* **Exercise brief**: Exactly the line that contains "The image size is (436, 538)." and the lines following it to the end of the data are to be reproduced, and nothing more.

[[ Raw data open ]]

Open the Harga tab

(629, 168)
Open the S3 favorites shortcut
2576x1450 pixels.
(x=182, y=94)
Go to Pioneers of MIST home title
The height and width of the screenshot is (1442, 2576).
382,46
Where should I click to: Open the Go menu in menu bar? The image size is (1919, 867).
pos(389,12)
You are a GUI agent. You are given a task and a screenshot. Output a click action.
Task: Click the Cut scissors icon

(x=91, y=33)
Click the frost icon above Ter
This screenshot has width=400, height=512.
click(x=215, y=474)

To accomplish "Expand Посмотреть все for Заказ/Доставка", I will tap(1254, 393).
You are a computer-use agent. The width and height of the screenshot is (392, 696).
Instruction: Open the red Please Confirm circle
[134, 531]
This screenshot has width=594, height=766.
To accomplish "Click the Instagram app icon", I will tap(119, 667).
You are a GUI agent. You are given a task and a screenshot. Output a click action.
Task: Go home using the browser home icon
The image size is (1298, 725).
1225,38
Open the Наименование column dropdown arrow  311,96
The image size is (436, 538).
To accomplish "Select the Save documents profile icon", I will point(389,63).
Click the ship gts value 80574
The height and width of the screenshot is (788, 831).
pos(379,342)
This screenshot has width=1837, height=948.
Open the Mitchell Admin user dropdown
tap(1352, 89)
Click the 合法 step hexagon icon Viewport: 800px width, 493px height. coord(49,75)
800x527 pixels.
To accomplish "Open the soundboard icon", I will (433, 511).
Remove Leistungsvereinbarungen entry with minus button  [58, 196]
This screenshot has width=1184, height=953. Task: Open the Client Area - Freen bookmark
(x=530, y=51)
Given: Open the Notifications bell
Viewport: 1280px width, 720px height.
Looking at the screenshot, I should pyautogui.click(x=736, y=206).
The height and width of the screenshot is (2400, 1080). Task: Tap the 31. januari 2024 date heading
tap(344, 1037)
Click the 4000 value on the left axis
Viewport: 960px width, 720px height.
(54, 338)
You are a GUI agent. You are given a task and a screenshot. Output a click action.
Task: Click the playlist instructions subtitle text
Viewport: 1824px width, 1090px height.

[[ Raw data closed ]]

* **Result for this exercise**:
The image size is (436, 538).
To accomplish "Select the Save documents profile icon", I will point(389,63).
Click the ship gts value 80574
The height and width of the screenshot is (788, 831).
pos(379,342)
This screenshot has width=1837, height=948.
Open the Mitchell Admin user dropdown
tap(1352, 89)
Click the 合法 step hexagon icon Viewport: 800px width, 493px height. coord(49,75)
800x527 pixels.
To accomplish "Open the soundboard icon", I will (433, 511).
Remove Leistungsvereinbarungen entry with minus button  [58, 196]
This screenshot has width=1184, height=953. Task: Open the Client Area - Freen bookmark
(x=530, y=51)
Given: Open the Notifications bell
Viewport: 1280px width, 720px height.
Looking at the screenshot, I should pyautogui.click(x=736, y=206).
The height and width of the screenshot is (2400, 1080). Task: Tap the 31. januari 2024 date heading
tap(344, 1037)
Click the 4000 value on the left axis
Viewport: 960px width, 720px height.
(54, 338)
You are a GUI agent. You are given a task and a screenshot. Output a click action.
Task: Click the playlist instructions subtitle text
Viewport: 1824px width, 1090px height.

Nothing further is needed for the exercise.